■ DATA EXTRACT
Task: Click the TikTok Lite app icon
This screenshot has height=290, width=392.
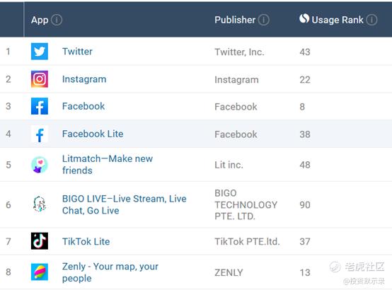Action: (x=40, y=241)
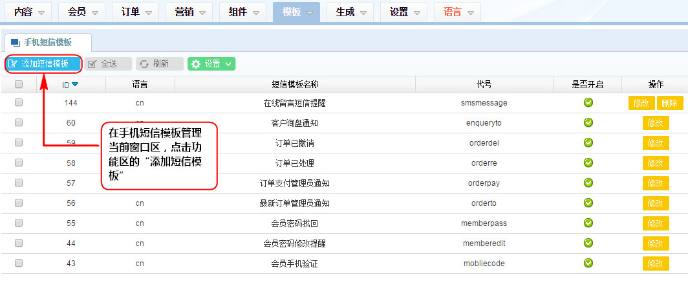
* * *
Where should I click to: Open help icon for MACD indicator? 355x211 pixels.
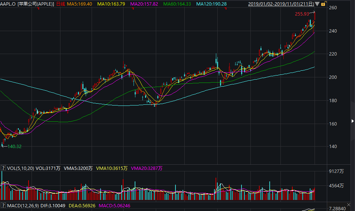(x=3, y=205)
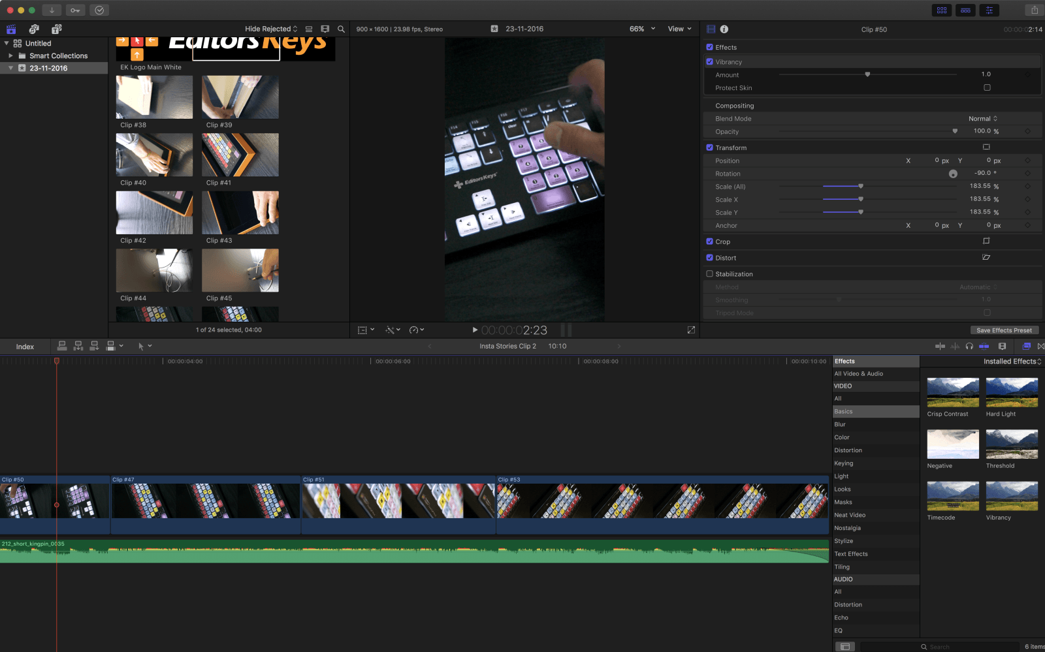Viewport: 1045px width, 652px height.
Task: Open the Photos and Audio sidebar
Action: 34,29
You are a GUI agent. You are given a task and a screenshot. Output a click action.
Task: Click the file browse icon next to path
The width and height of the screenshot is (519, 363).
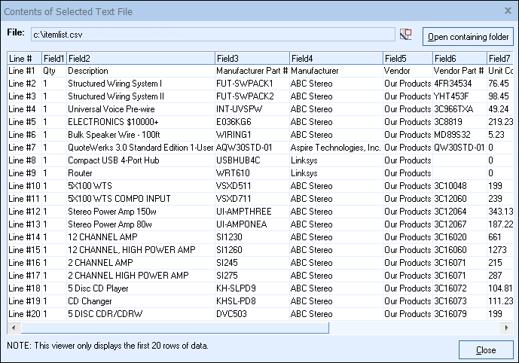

■ TASK TO CARRY OUT
In the listing above, find the line with "Task: Click the file browse icon next to path" and the line with "The width and", then print exactly those two lines and every line between them, and nothing more.

■ WRITTEN REPLY
Task: Click the file browse icon next to path
The width and height of the screenshot is (519, 363).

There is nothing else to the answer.